* About this exercise
Set down the full listing below word for word; pictures stay out of the copy.

* Exercise data
▶

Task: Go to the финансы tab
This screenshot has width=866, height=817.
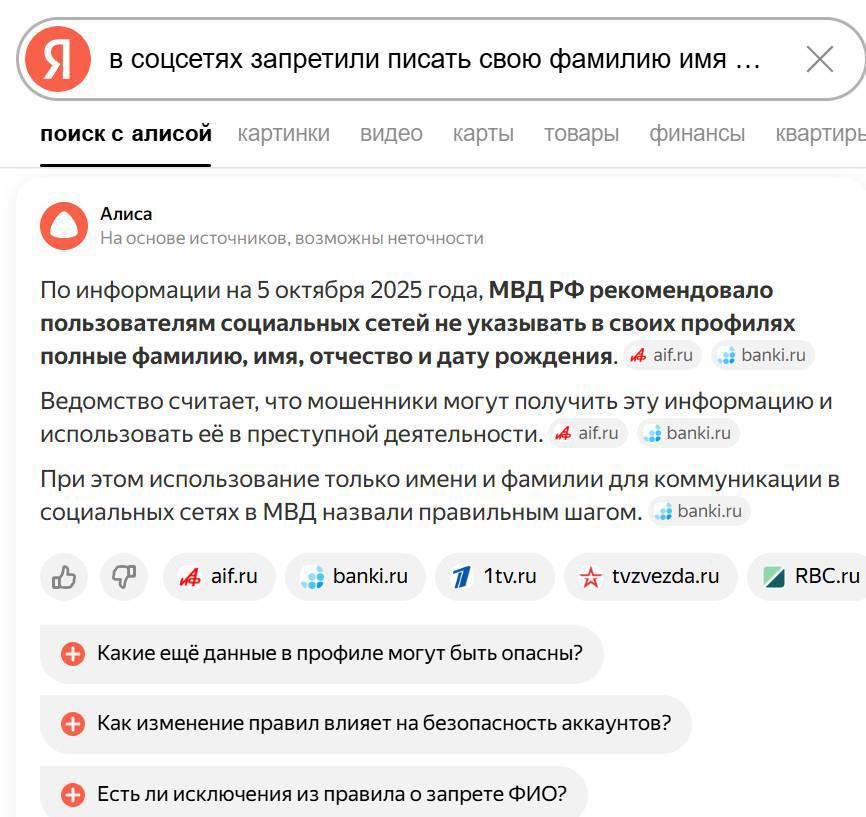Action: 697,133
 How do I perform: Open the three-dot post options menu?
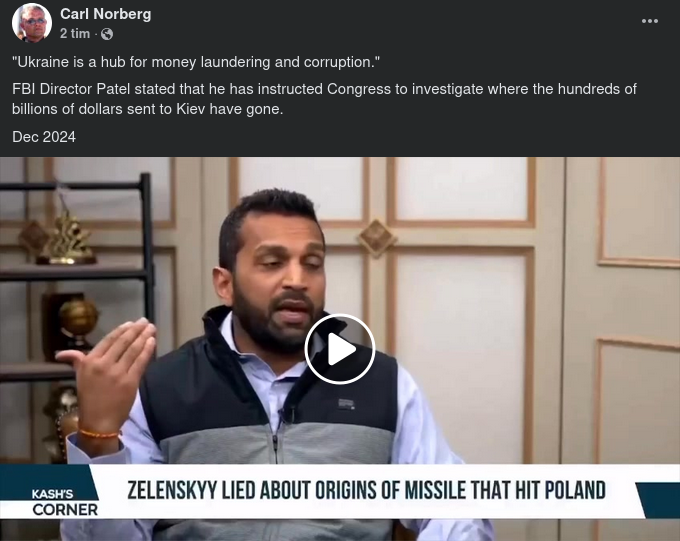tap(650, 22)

◀

* Answer area
Task: Go to the финансы tab
This screenshot has width=866, height=817.
Action: 697,133
 How do I perform: Open the three-dot post options menu?
tap(650, 22)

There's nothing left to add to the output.